Duchange was born in Paris in 1662. He was a pupil of Guillaume Vallet and then of Jean Audran. He was received into the Academy in 1707 and died in Paris in 1757.

==Style==
According to Joseph Strutt in his Biographical Dictionary of Engravers (1786), Duchange's style was similar to that of his teacher, Audran, but in general neater, with the use of etching not so predominant. Strutt did not think that Duchange's drawing was as good as Audran's, but concluded that his prints "though mannered, and often rather laboured, have much to recommend them to the connoisseur, especially such as are pleased with agreeable management of the graver."

==List of works==
Duchange engraved a considerable number of plates. They include:

===Portraits===
- François Girardon; after Rigaud; presented for Duchange's reception into the Academy in 1707.
- Charles de La Fosse, painter; after a self-portrait; presented upon the same occasion.
- Antoine Coypel, with his Son; after a self-portrait.

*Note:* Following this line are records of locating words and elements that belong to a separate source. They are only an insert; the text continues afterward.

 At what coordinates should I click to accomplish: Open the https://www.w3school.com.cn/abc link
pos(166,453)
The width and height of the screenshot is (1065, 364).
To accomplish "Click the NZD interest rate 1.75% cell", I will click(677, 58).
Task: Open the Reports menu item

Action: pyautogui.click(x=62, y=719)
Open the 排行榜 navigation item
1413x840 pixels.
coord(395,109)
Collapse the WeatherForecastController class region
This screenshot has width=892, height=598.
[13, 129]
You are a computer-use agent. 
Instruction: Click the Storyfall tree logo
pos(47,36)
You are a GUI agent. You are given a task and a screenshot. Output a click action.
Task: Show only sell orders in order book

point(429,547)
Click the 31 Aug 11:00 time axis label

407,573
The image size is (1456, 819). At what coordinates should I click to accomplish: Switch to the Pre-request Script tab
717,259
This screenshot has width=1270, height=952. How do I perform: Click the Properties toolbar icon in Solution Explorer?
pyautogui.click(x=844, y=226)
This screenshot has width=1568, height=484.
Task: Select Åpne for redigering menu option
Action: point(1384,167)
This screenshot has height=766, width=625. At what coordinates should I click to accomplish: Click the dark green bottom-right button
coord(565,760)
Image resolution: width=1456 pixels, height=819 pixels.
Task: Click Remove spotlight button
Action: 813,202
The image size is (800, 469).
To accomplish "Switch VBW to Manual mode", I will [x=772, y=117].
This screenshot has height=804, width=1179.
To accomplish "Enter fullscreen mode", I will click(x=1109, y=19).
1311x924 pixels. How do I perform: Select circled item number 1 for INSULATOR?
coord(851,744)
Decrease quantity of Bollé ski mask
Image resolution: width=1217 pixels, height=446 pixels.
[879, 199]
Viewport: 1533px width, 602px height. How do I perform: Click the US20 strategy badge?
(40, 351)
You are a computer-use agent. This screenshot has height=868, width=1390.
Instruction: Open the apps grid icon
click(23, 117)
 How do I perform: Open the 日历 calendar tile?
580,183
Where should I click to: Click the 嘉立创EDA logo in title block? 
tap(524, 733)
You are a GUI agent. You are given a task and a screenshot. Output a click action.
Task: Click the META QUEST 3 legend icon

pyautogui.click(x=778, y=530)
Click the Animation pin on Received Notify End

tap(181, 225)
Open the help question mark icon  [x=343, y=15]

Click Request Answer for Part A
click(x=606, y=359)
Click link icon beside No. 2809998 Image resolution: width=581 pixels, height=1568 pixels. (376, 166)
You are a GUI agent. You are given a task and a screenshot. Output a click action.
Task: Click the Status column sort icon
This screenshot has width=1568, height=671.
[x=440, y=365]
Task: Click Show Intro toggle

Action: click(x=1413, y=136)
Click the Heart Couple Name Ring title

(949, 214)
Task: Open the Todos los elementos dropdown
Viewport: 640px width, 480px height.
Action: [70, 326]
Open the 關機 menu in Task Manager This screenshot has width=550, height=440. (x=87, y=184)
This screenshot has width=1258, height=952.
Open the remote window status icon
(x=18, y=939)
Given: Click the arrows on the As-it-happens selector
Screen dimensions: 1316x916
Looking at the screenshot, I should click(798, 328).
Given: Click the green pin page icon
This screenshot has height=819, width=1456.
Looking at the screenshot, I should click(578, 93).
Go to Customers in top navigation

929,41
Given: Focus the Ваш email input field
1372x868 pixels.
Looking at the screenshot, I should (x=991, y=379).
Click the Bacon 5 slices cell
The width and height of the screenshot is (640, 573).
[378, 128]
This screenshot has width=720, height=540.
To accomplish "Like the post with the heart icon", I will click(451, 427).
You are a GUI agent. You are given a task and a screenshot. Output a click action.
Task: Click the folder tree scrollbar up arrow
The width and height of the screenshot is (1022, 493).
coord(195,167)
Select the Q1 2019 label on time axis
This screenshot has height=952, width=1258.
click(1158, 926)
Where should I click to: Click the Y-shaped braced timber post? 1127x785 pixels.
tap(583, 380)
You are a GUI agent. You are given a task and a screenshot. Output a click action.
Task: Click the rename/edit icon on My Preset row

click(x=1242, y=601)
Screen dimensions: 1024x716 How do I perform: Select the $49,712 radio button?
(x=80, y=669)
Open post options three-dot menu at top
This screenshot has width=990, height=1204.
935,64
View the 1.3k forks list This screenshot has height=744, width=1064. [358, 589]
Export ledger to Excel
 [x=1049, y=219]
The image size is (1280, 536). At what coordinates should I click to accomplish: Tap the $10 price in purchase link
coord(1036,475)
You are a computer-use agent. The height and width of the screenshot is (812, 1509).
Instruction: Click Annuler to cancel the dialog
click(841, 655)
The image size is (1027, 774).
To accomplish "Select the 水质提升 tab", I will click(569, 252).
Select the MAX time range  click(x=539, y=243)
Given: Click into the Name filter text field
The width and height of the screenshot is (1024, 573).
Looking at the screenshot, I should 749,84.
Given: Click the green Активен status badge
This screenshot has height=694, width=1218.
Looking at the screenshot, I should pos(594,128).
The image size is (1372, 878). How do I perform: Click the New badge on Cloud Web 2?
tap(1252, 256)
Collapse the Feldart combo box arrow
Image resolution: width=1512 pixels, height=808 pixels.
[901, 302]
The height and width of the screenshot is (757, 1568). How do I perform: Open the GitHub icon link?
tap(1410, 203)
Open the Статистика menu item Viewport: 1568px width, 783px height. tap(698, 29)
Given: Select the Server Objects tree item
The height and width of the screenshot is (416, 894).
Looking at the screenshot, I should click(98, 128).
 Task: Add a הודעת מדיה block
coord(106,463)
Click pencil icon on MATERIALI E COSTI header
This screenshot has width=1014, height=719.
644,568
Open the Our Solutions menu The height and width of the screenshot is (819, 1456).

===Subjects after various artists===
After Correggio:
- Jupiter and Io
- Jupiter and Danae
- Jupiter and Ledas

After Paolo Veronese:
- The Entombment of Christ

After Jouvenet:
- Mary Magdalen washing the Feet of Christ
- Christ driving the Buyers and Sellers from the Temple

After Antoine Coypel:
- The Sacrifice of Jephtha.
- Tobit recovering his Sight
- Venus sleeping, with three Loves and a Satyr
- The Death of Dido
- The Bath of Diana

After Noël-Nicolas Coypel:
- Solon explaining his Laws to the Athenians;
- Trajan dispensing Justice to the People

After Desormeaux:
- Diana disarming Cupid

After Rubens:
- The Birth of Mary de' Medici;
- The Landing of Mary de' Medici at Marseilles
- The Marriage of Henry IV. and Mary de' Medici
- The Apotheosis of Henry IV. and Regency of Mary de' Medici
- The Interview of Mary de' Medici and her son, Louis XIII
These five last plates were engraved for the Luxembourg Gallery.